Stefani, however, did have the guts to confront him. Stefani at one point accused my stepfather Steve of child abuse, ran away from home, was incarcerated in juvenile homes, developed drug and theft problems, and finally was sworn off by mother and Steve as a member of the family. Stefani needed somewhere to turn, and she called Sonny Douglas Moore and asked if she could visit.

Sonny said yes.

during that visit, Stefani learned some information that had been a family secret for years.

---

mother called and said she needed to come to Chicago to tell me some things.

she was frightened out of her mind that i was going to resent her, that this would produce a rift, and for the first time in my adult life, i saw her in tears again as she tried to explain what had happened.

she had been married once before Sonny Douglas Moore, to a man named Rich. i was the only son of that marriage.

at an early age, they divorced, due to immaturity on both parts. i was perhaps a year old when this happened. when mother met Sonny, she made the unilateral decision that Sonny would adopt me, raise me as his own, and Rich would have absolutely no contact with me from that point forward. those were different times, i guess. Rich chose to abide by that decision.

---

there was a strange sense of relief, knowing that i was not descended from the bastard Sonny Douglas Moore.

my mother and i have a strong relationship to this day. resentment is not particularly a part of my programming.

---

i have two half sisters from Rich's third marriage, one half brother from Rich's first marriage before mother. the half brother, older than i, attended the same high school as me. he knew who i was. he hated Rich for having abandoned his mother. he never approached me.

even my babysitters knew this family secret, but i of course did not. i am amazed the secret stayed secret as long as it did.

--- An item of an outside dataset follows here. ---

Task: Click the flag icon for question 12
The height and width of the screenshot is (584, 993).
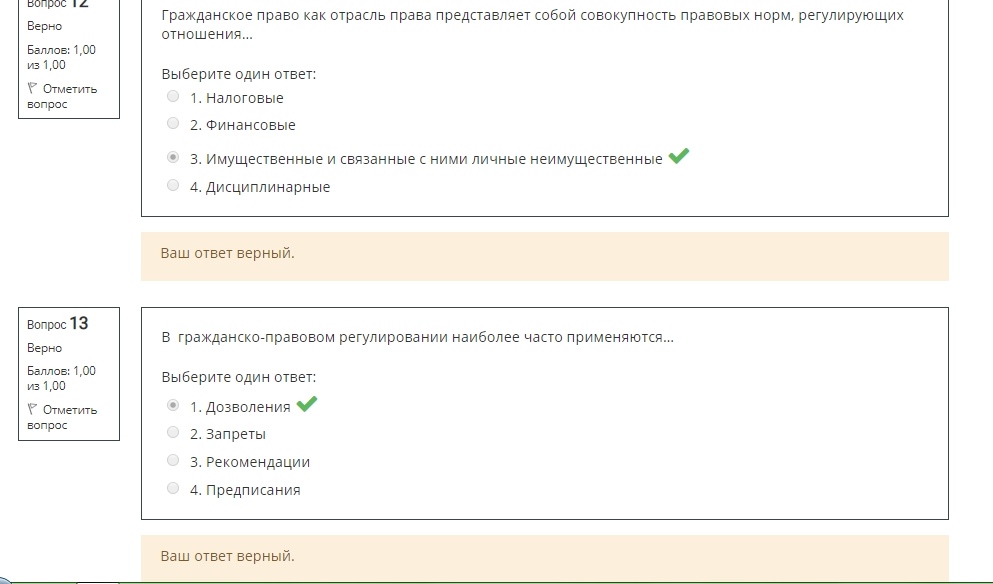Action: coord(32,88)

had i been born a girl, i would have been named Shonda. Shonda is now the name of Rich's first daughter from his current marriage.

---

i finally met Rich a few years ago. he is a self-made man, with a law degree and an undergraduate degree in the philosophy of religion. he owns businesses, has over the years owned restaurants, movie theaters, bars, and currently bowling alleys. he is extremely well off. in our first meeting, two days in a hotel bar, we learned as much as we could about each other. i told him of gravity, of drugs, of theatre, of whatever i could. he said he was stunned by how mature i was. i don't know what that means, of course.

---

there are no normal families.

someday i may have my own abnormal family, just you wait.